What is expected: Lay out the lines between the one holding "You are a GUI agent. The screenshot is 261×2576." and the one holding "Полосы стальные (208, 2391)", inclusive, as a JSON list of strings with one string per line. Leave out any blank lines.

Records supplied:
#####

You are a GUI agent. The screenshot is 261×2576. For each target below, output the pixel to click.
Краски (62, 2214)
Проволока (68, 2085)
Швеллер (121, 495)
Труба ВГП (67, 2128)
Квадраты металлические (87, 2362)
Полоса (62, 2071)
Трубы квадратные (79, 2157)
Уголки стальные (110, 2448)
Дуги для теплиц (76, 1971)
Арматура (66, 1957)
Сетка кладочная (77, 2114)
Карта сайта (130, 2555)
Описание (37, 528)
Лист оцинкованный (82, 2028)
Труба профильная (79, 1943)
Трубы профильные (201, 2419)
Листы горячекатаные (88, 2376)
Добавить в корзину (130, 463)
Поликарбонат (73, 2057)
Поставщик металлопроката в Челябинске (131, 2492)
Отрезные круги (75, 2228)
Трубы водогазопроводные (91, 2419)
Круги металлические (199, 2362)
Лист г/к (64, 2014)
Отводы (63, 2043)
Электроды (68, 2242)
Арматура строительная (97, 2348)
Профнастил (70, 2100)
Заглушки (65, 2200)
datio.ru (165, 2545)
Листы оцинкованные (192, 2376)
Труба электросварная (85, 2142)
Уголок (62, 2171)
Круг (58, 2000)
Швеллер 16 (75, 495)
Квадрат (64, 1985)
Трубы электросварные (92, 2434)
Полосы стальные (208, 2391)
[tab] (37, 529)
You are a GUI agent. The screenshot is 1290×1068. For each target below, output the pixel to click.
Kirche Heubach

#####

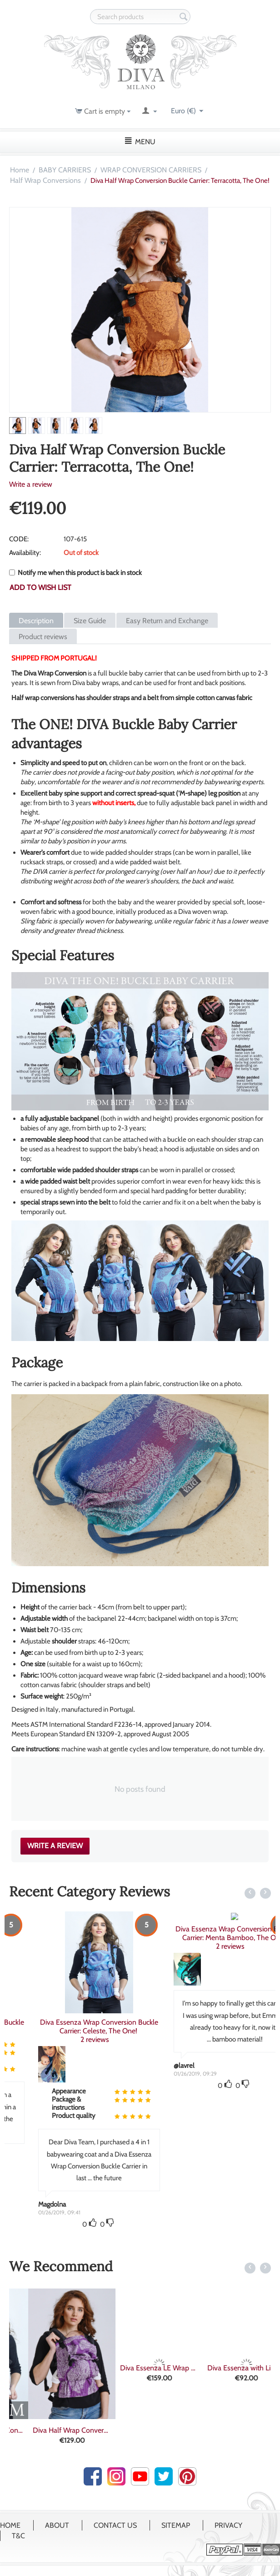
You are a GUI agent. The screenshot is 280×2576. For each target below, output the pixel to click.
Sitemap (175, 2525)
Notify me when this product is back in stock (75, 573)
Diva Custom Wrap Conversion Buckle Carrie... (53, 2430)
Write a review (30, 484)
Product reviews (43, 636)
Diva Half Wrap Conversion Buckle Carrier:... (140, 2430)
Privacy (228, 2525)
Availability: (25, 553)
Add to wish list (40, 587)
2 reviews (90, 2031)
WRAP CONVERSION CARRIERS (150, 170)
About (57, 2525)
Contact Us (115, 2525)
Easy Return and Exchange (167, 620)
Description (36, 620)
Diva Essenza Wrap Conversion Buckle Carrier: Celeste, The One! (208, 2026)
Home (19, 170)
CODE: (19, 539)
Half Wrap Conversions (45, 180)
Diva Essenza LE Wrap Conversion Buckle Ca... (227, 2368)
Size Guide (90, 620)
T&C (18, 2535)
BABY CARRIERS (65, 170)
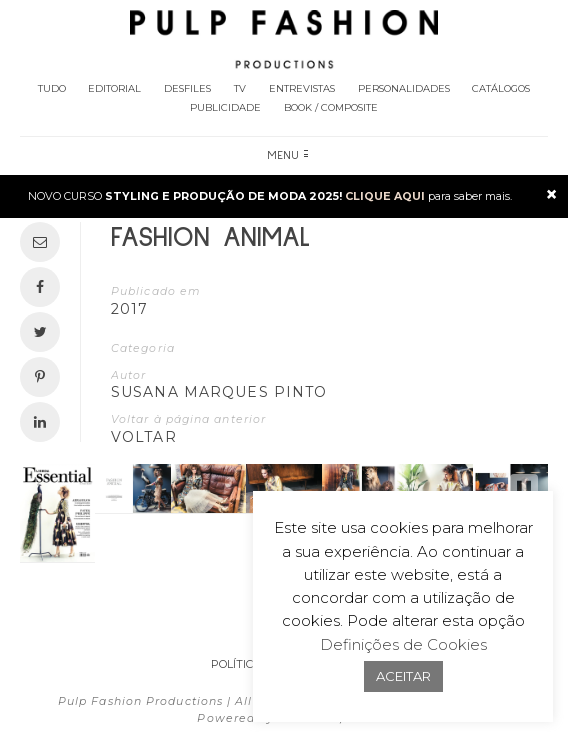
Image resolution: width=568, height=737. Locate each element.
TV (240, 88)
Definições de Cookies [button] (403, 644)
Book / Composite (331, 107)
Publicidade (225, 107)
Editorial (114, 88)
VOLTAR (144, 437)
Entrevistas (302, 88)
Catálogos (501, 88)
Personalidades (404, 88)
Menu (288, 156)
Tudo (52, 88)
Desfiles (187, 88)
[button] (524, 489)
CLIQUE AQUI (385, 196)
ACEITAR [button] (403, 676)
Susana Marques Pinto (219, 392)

#####

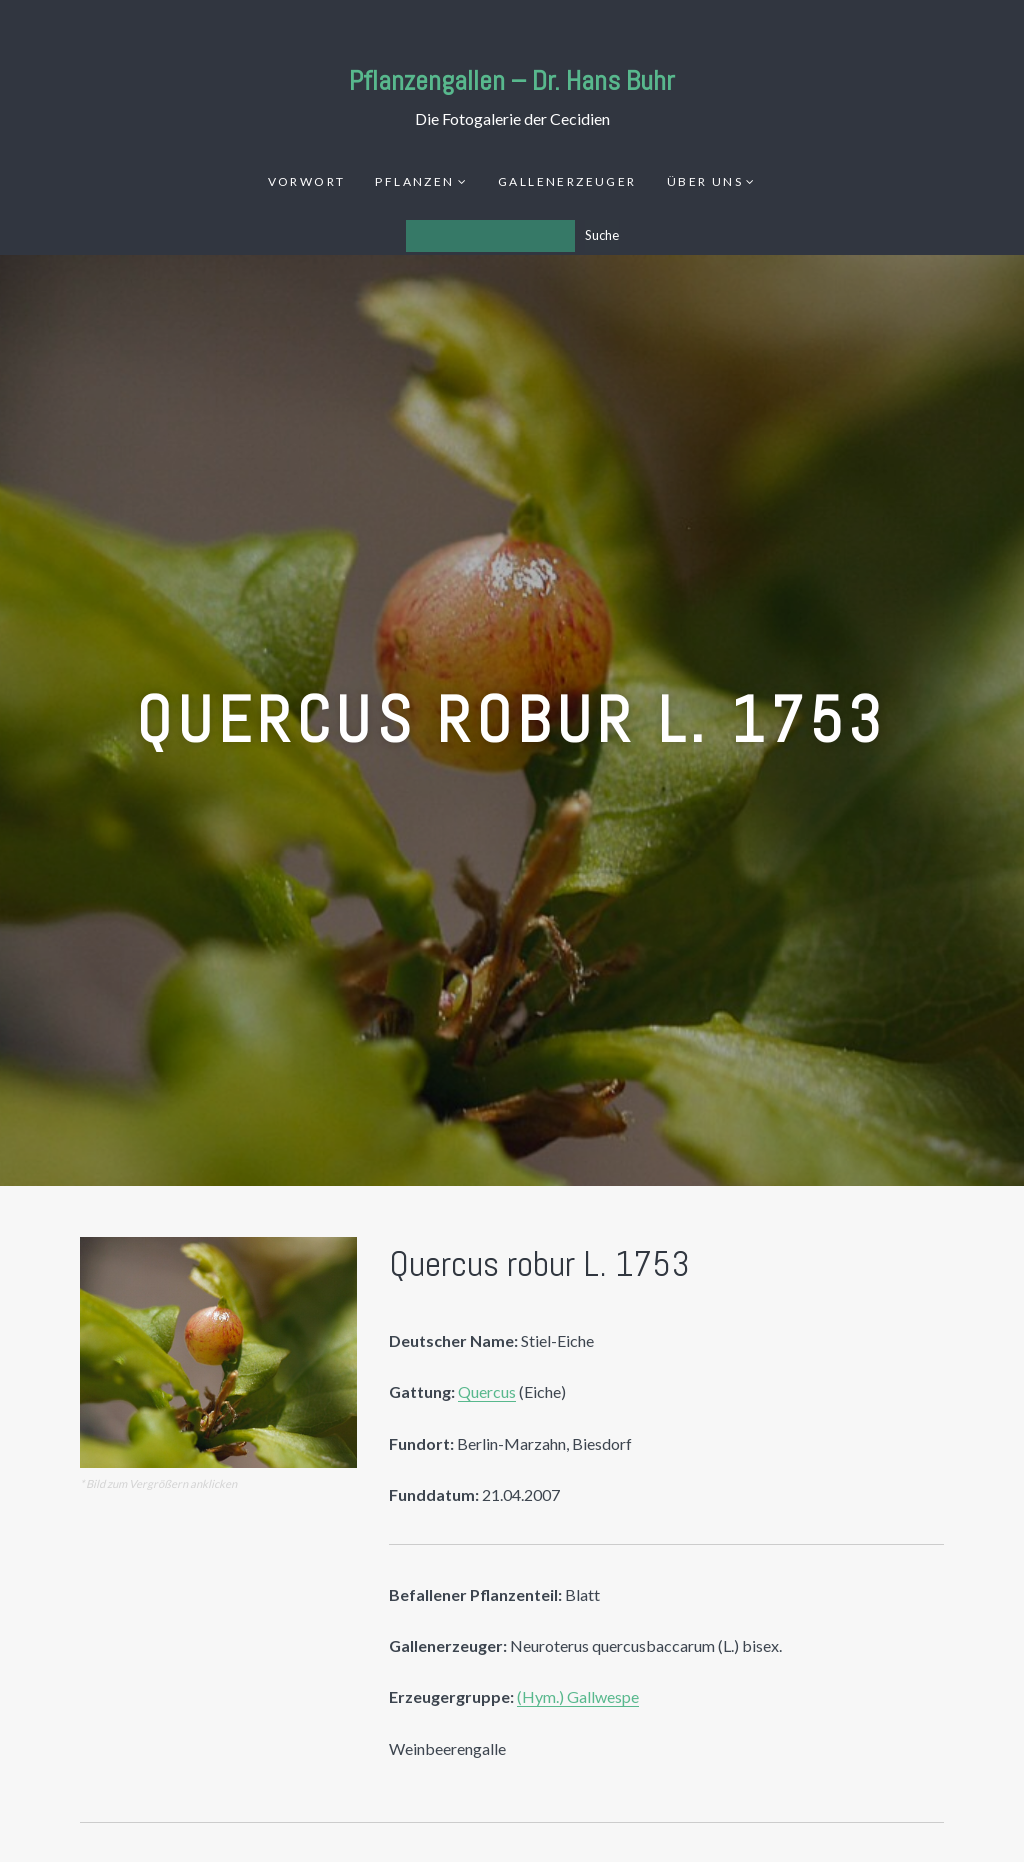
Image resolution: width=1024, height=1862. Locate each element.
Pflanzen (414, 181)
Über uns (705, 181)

#####

The answer:
[
  "You are a GUI agent. The screenshot is 261×2576. For each target below, output the pixel to click.",
  "Краски (62, 2214)",
  "Проволока (68, 2085)",
  "Швеллер (121, 495)",
  "Труба ВГП (67, 2128)",
  "Квадраты металлические (87, 2362)",
  "Полоса (62, 2071)",
  "Трубы квадратные (79, 2157)",
  "Уголки стальные (110, 2448)",
  "Дуги для теплиц (76, 1971)",
  "Арматура (66, 1957)",
  "Сетка кладочная (77, 2114)",
  "Карта сайта (130, 2555)",
  "Описание (37, 528)",
  "Лист оцинкованный (82, 2028)",
  "Труба профильная (79, 1943)",
  "Трубы профильные (201, 2419)",
  "Листы горячекатаные (88, 2376)",
  "Добавить в корзину (130, 463)",
  "Поликарбонат (73, 2057)",
  "Поставщик металлопроката в Челябинске (131, 2492)",
  "Отрезные круги (75, 2228)",
  "Трубы водогазопроводные (91, 2419)",
  "Круги металлические (199, 2362)",
  "Лист г/к (64, 2014)",
  "Отводы (63, 2043)",
  "Электроды (68, 2242)",
  "Арматура строительная (97, 2348)",
  "Профнастил (70, 2100)",
  "Заглушки (65, 2200)",
  "datio.ru (165, 2545)",
  "Листы оцинкованные (192, 2376)",
  "Труба электросварная (85, 2142)",
  "Уголок (62, 2171)",
  "Круг (58, 2000)",
  "Швеллер 16 (75, 495)",
  "Квадрат (64, 1985)",
  "Трубы электросварные (92, 2434)",
  "Полосы стальные (208, 2391)"
]